Mort de l’âme

Motif iconographique

Le concept de mort spirituelle est exprimé dans cette image sur un mode non-narratif : c’est la forme du végétal, situé derrière l’ange, qui exprime la nouvelle condition de l’homme. L’arbre reproduit, en la modifiant, la forme du végétal principiel (arbre de vie) qui se trouve dans le premier panneau. Cet arbre, situé entre Dieu et Adam n’est pas ancré dans le sol et ne possède pas de racines, car son principe vital est contenu dans la disposition de ses branches qui forment un cœur. La forme harmonieuse et symétrique du végétal reflète sa nature ontologique : c’est une substance corporelle spiritualisée, c’est à dire la représentation de l’union parfaite de l’âme et du corps.

Dans le panneau de la Chute, la structure de cet arbre de vie est reprise et modifiée : sous l’effet du Péché Originel, les deux parties du végétal sont séparées. Les palmes sont implantées sur le côté du gauche du cadre tandis que le reste de l’arbre, qui contient le principe vital, s’affaisse sur lui-même. Cette séparation représente la mort physique, rupture du lien entre l’âme et le corps.

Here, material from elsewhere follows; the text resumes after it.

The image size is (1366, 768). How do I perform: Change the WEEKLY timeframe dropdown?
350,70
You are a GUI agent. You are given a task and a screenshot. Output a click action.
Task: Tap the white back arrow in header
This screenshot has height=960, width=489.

Les deux parties du végétal demeurent toutefois proches, associées visuellement par l’étalement des feuillages qui tend à les confondre en une seule forme. Les palmes ont changé de forme et traduisent un changement d’état de l’âme : sa structure reste trine, comme dans le premier panneau, mais sa forme change et se dégrade pour adopter celle du glaive brandi par l’ange. C’est ce changement de forme qui caractérise la mort spirituelle et la césure entre Dieu et l’Homme, consommée par son exil du Jardin d’Éden : l’âme perd sa ressemblance avec Dieu.